**Your goal**
From the data below, return only the lines from the one with "Click the pencil icon on 2-Day Diff panel" through the one with "Task: Click the Subscript item in the sidebar", exact and inclusive, with pictures left out.

Stored data
========
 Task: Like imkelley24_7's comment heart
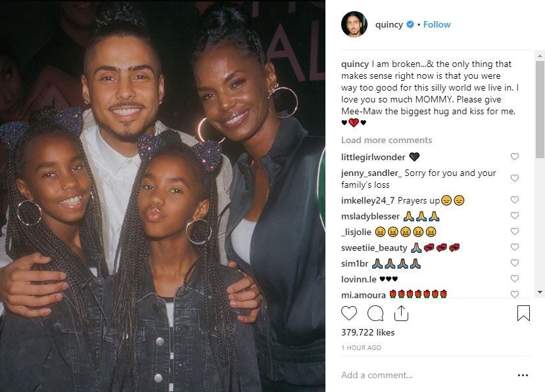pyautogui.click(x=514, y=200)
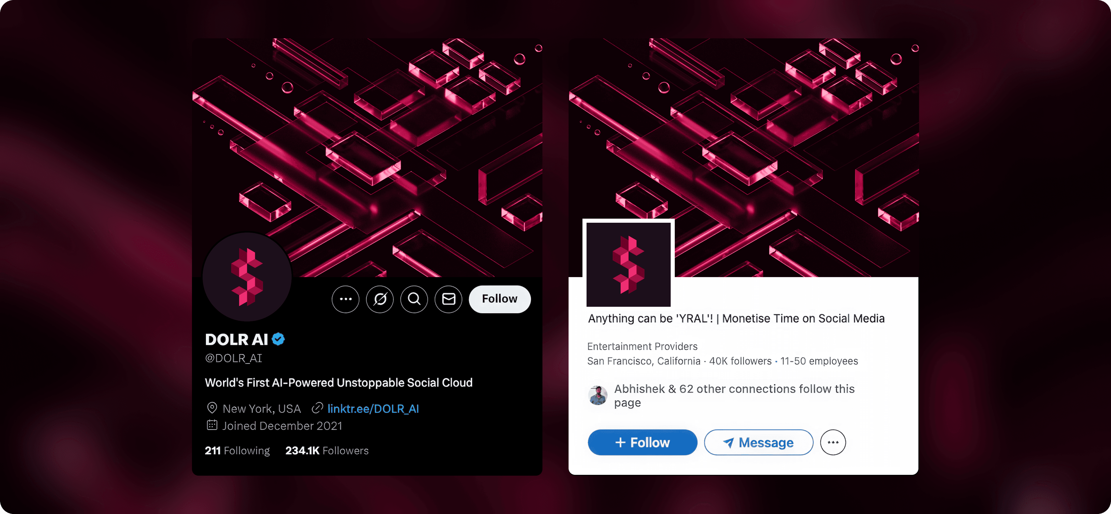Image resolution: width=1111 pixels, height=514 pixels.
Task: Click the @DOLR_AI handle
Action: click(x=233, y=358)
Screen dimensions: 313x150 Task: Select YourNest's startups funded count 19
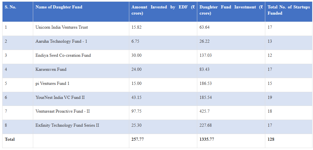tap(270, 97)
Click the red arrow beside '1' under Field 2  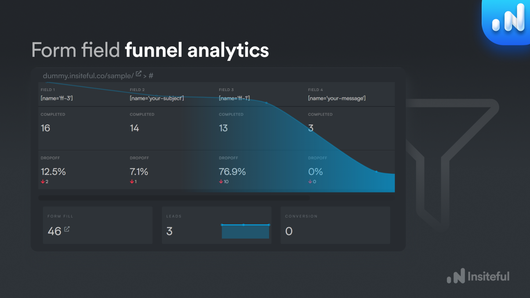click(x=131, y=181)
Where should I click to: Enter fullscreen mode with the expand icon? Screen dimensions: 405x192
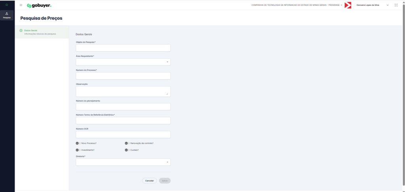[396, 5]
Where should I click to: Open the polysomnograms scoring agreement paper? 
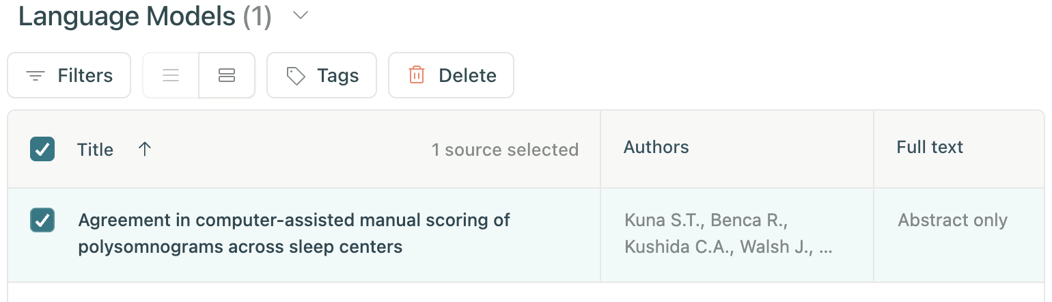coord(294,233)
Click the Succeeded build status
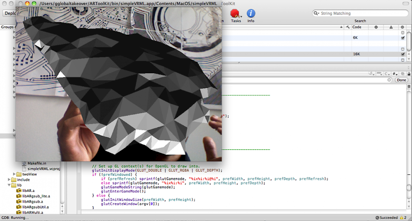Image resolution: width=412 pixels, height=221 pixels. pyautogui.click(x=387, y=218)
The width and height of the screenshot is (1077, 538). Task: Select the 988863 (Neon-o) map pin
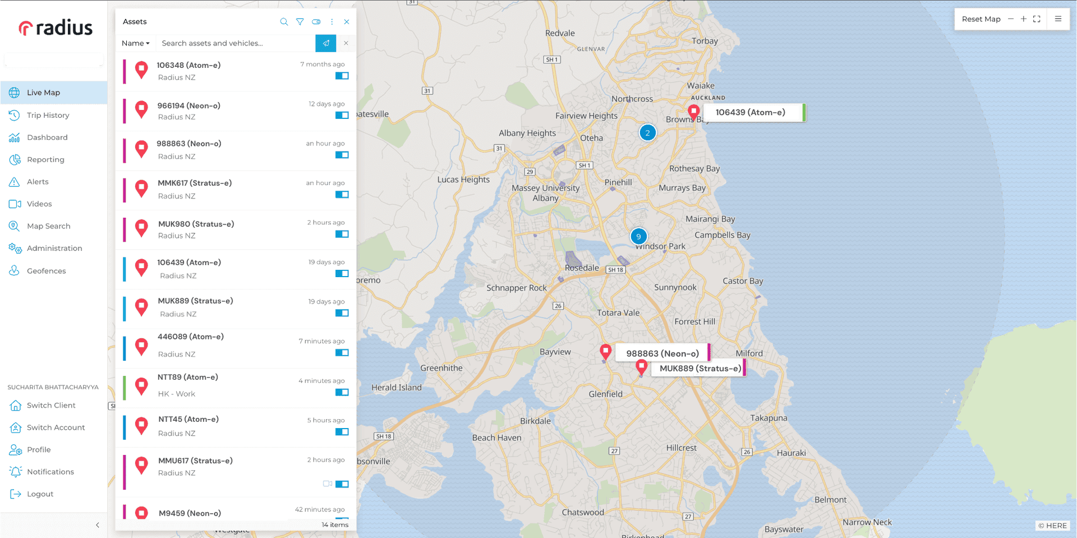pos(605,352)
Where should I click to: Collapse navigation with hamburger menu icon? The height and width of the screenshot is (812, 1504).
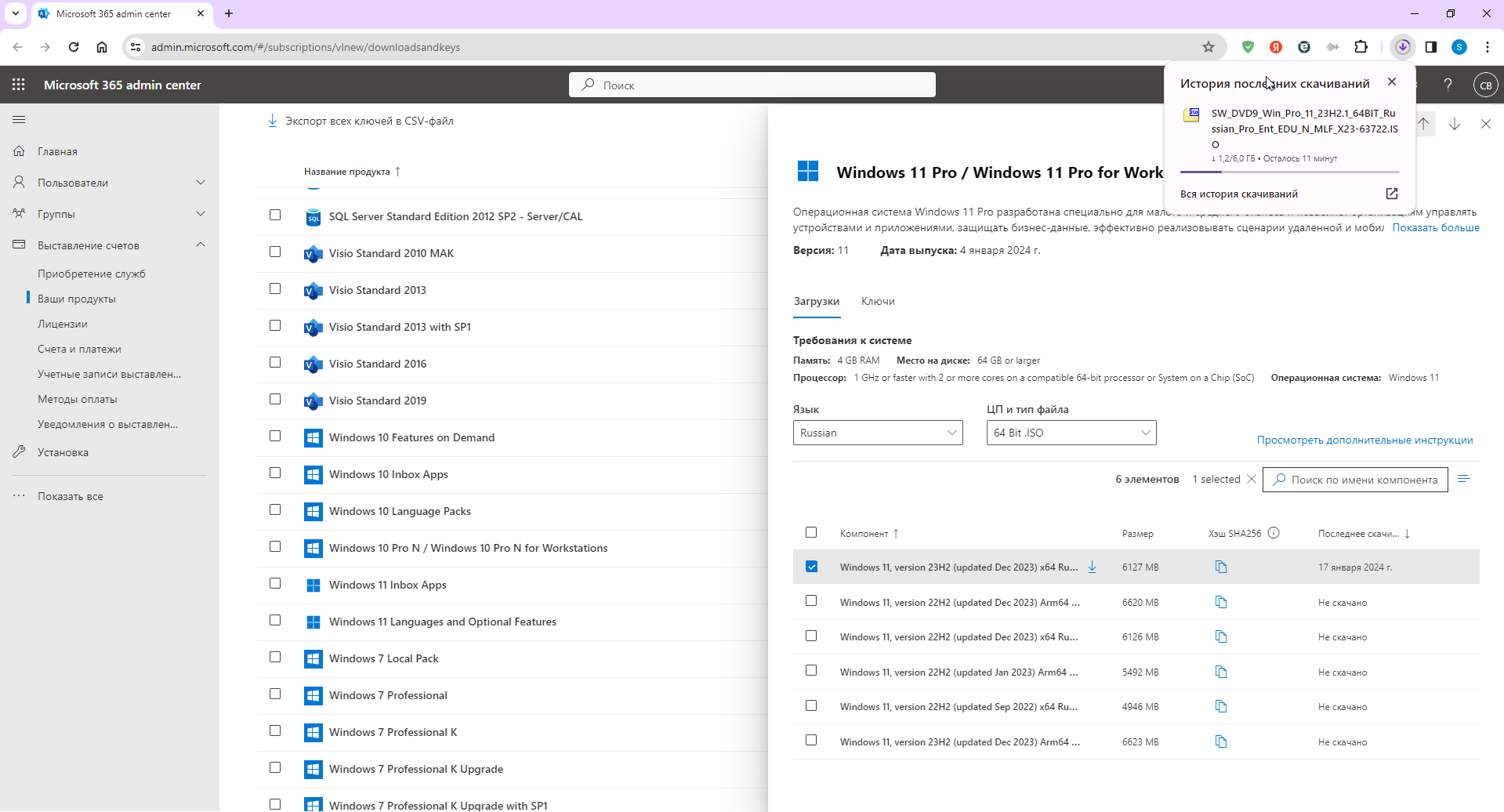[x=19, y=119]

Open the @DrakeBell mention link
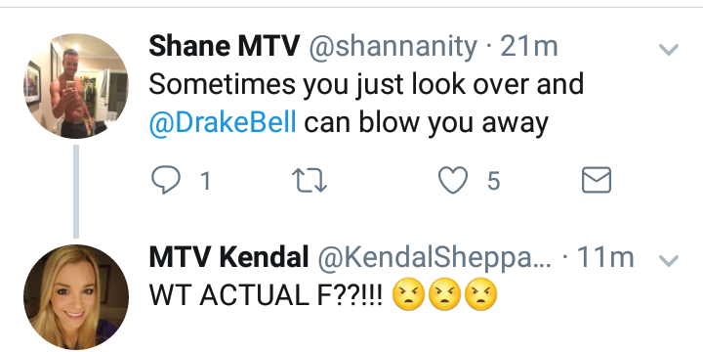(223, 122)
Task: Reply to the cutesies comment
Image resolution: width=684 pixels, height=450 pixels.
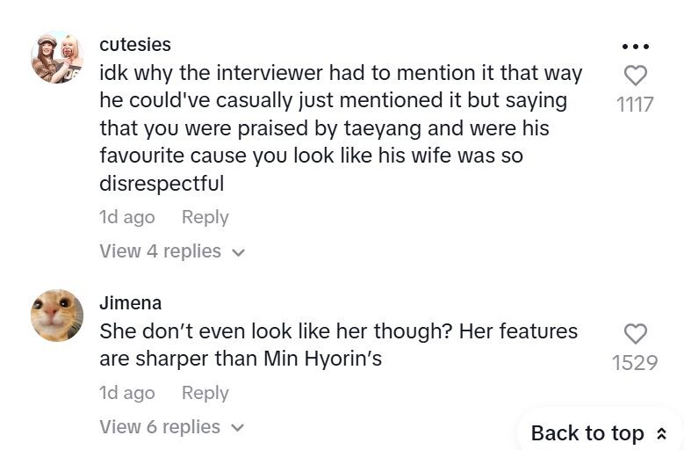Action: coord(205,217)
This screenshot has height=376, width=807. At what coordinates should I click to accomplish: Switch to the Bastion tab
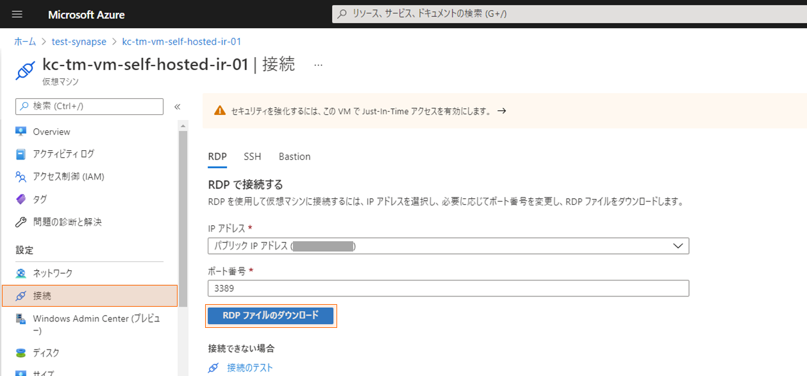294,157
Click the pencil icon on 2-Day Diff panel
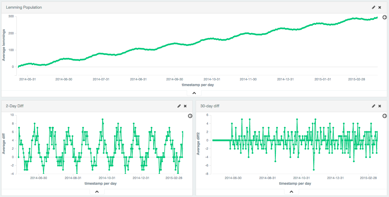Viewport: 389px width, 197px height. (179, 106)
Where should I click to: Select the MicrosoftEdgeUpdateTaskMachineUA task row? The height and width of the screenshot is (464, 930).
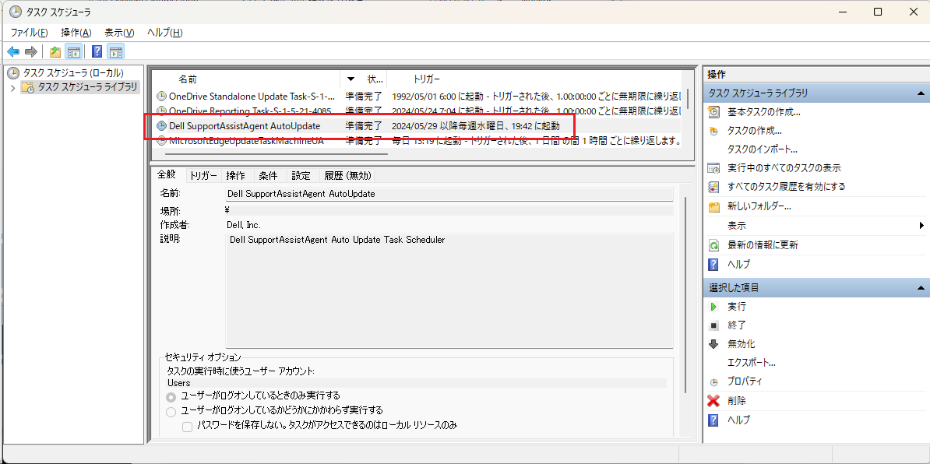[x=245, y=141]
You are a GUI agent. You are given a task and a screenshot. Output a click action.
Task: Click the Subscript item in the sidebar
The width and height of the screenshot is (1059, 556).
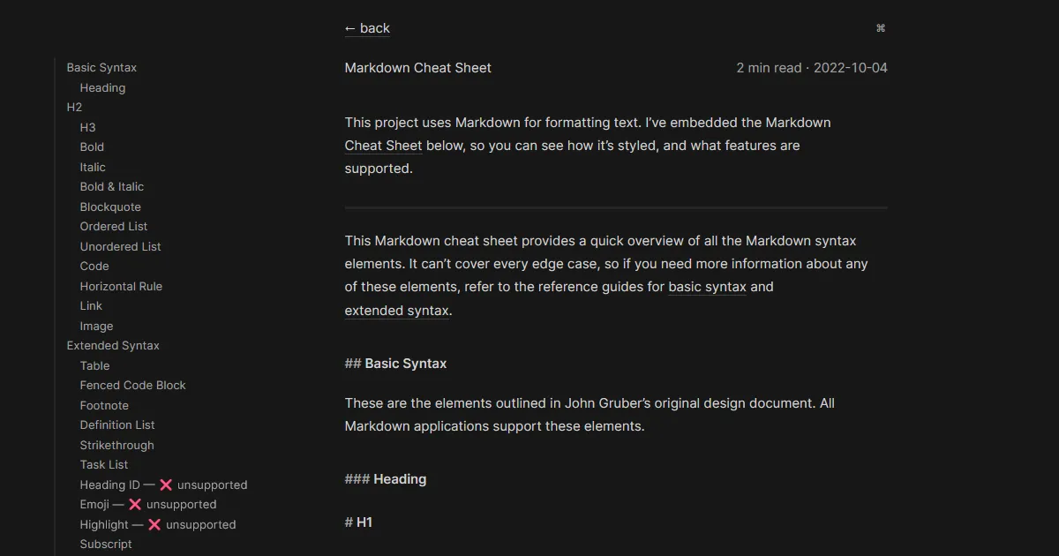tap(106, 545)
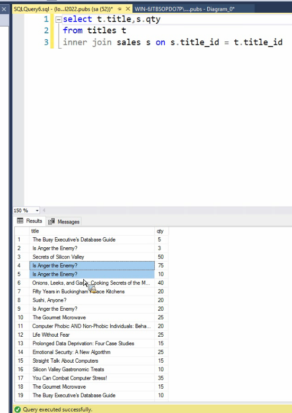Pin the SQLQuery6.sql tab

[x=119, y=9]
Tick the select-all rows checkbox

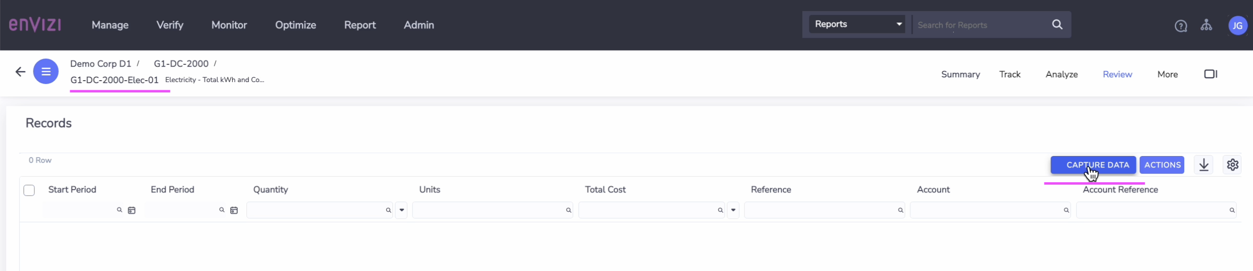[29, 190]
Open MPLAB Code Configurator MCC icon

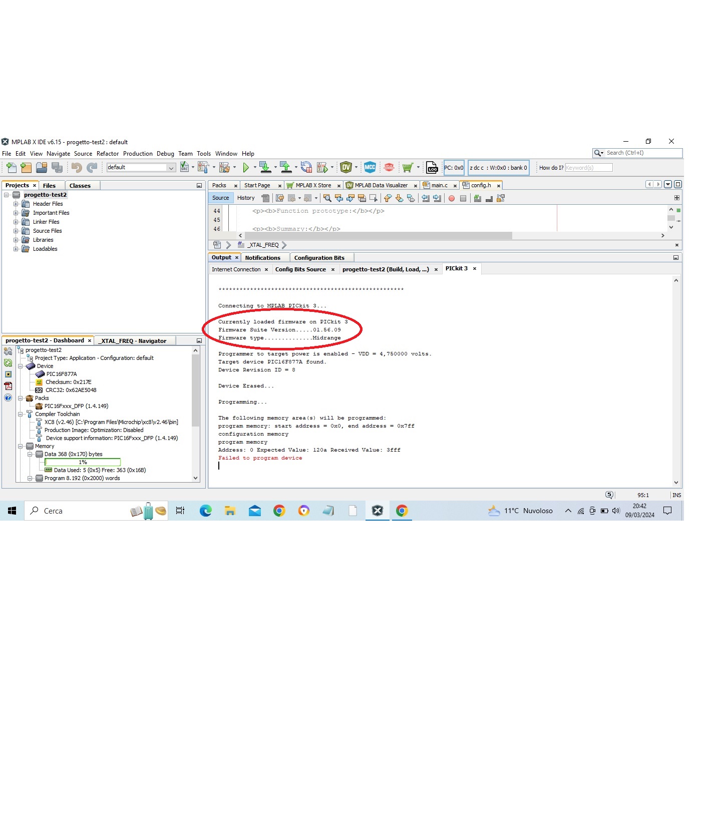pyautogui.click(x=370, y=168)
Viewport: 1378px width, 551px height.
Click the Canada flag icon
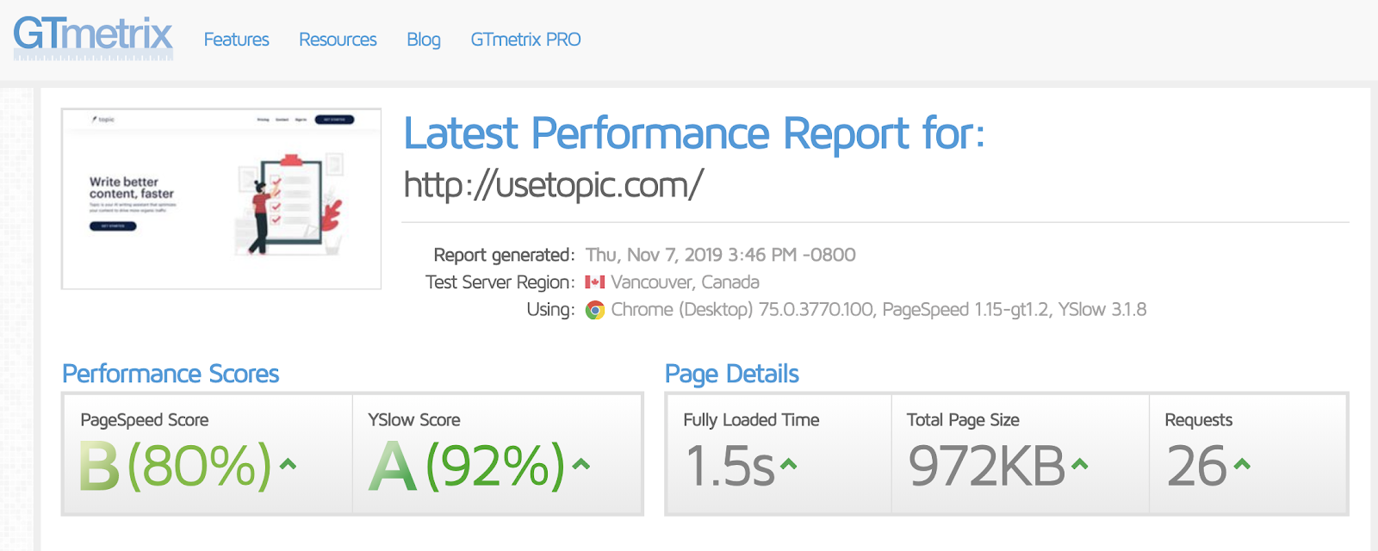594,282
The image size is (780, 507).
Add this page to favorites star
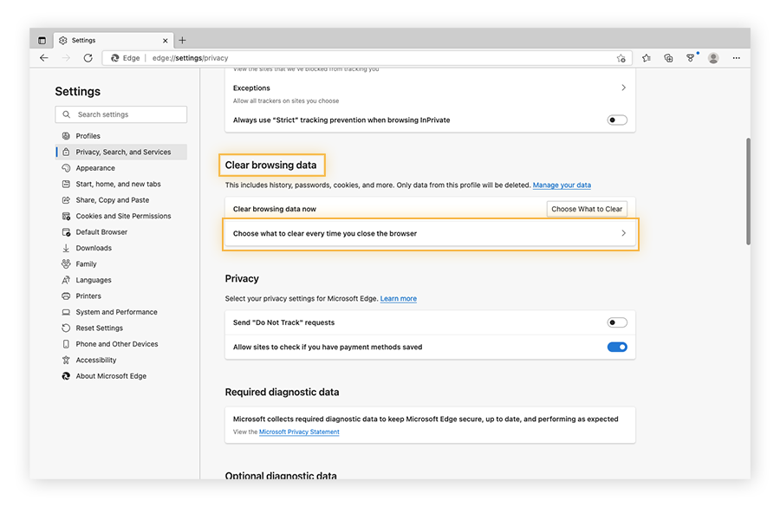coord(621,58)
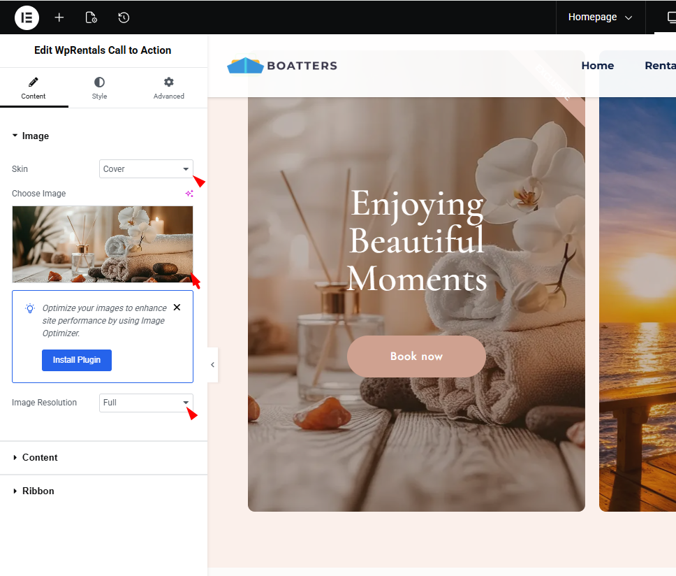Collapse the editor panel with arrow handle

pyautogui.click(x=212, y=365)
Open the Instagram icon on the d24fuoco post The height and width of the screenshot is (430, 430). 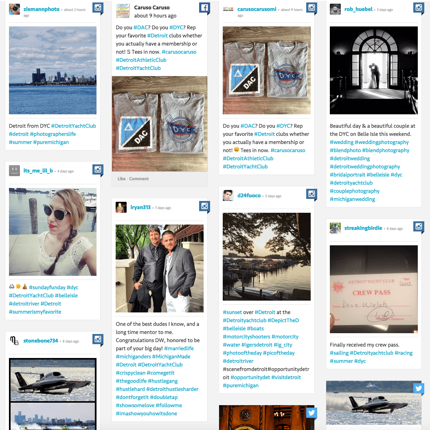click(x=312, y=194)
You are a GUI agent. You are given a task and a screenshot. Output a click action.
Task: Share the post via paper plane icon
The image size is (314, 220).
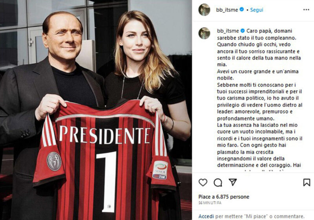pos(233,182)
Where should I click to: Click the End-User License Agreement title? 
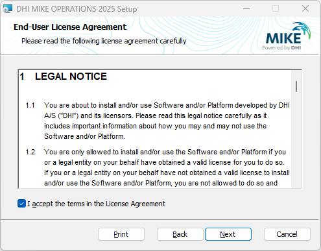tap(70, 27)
========
**Answer to this exercise**
Click the pencil icon on 2-Day Diff panel
Viewport: 389px width, 197px height. (179, 106)
Where should I click to: Select the MicrosoftEdgeUpdateTaskMachineUA task row? The height and width of the screenshot is (464, 930).
[x=245, y=141]
You are a GUI agent. You are given a task and a screenshot. Output a click action.
Task: Click the Subscript item in the sidebar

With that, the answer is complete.